Auf dem Weg zur JVA Tegel

Da schlägt er mir Thomas Wüppesahl und Christian S. vor. "Zwei spannende Fälle." Er drückt mir noch einige Gefängniszeitungen aus der Justizvollzugsanstalt (JVA) Tegel in die Hände und entlässt mich aus seinem Büro. In der U-Bahn stöbere ich in den Zeitschriften. Lichtblick heißt die Knastzeitung aus Tegel. "Die einzig unzensierte in der ganzen Bundesrepublik." erfahre ich später von einem Angestellten der Anstalt. Ich frage mich, warum die Einschränkung des Rechts auf freie Meinungsäußerung mit dem Freiheitsentzug augenscheinlich ansonsten überall in Zusammenhang gesetzt wird.

Von Überbelegung, Einzelhaft und Hafturlaub

Benedikt hat im Februar 2007 auch einen Artikel geschrieben. "5.522 Gefangene auf 4.961 Haftplätzen, also eine Überbelegung von elf Prozent." beschreibt er die Berliner Haftsituation. Können da denn festgeschriebene Rechte, wie beispielsweise der Anspruch auf Unterbringung in Einzelhaft überhaupt noch gewährt werden? Hafturlaube, Lockerungen, verfrühte Entlassung - alle Formen, die dem Ziel der Resozialisierung nutzen könnten, nehmen ab. Später wird mir in der JVA Tegel erklärt, dass es einen Vollzugsstau gibt und deswegen Menschen, die schon längst in den offenen Vollzug könnten, immer noch im geschlossenen verharren müssen, weil es keine freien Plätze gibt. Aber soweit sind wir noch nicht.

Ich versuche erstmal, in Tegel einen Termin zu bekommen. Der Pressesprecher am Telefon stöhnt, als er von meinem Anliegen erfährt: "Dafür haben wir kein Personal." und bietet mir dann an, in zwei Wochen eine Referendariatsgruppe in Tegel zu begleiten. Ich sage zu. Um einen besseren Eindruck zu bekommen, will ich auch andere Justizvollzugsanstalten besuchen. Und allein schon wegen der Genderperspektive würde sich doch ein Frauengefängnis anbieten. Immerhin will ich meine These beweisen, dass Kriminalität nichts mit dem Geschlecht, sondern etwas mit der Sozialisation zu tun hat und Frauen lediglich wegen ihrer speziellen Erziehung entweder hinterlistiger vorgehen oder weniger straffällig werden, per se aber nicht die "besseren Menschen" sind. Doch so weit soll es leider nicht kommen. Die JVA Charlottenburg hat sowohl eine falsche Telefonnummer als auch eine falsche Emailadresse auf ihrer Internetseite angegeben. Da ich nicht viel Zeit habe, kann ich mich nicht weiter danach erkundigen und somit fällt Charlottenburg raus. Später wird mir eine Mitarbeiterin, die ich zufällig auf meinem Weg nach Tegel treffe, erklären, dass die gesamte EDV in Charlottenburg umgestellt wurde. Deswegen seien die Angaben falsch. Was sie denn hier in Tegel mache, frage ich. "Ich hospitiere hier gerade. Es ist jemand ausgefallen." Nachdem ich erklärt habe, was mich hierher führt, fragt sie nach den Forderungen, die ich politisch zum Thema Gefängnisse vertrete. "Mehr Geld, mehr Personal, mehr Betreuung, mehr Evaluation, mehr objektive Kontrolle und dadurch mehr Resozialisierung", fasse ich in einer kurzen Aufzählung zusammen. "Mehr Geld würde erstmal reichen, der Rest ergibt sich dann schon.", meint sie seufzend.

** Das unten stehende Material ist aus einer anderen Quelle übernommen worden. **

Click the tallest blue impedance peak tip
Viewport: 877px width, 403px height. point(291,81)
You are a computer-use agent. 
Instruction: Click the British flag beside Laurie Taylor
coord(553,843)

Im Gespräch mit Thomas Wüppessahl

Ein paar Tage später schnappe ich mir den Telefonhörer und rufe Thomas Wüppsahl an. Als ich ihn frage, wie es ihm nach seiner Entlassung im Oktober 2007 jetzt geht, meint er fröhlich: "Entlassen kann das ja gar nicht genannt werden, ich meine, ich bin doch auf die Menschheit losgelassen worden." Er schmunzelt und lädt mich am Wochenende zu sich ein, da ich sowieso aus anderen Gründen in der Gegend bin. Nach kurzer Überlegung sage ich zu, immerhin soll ich bei einer rechtskräftig verurteilten Person übernachten.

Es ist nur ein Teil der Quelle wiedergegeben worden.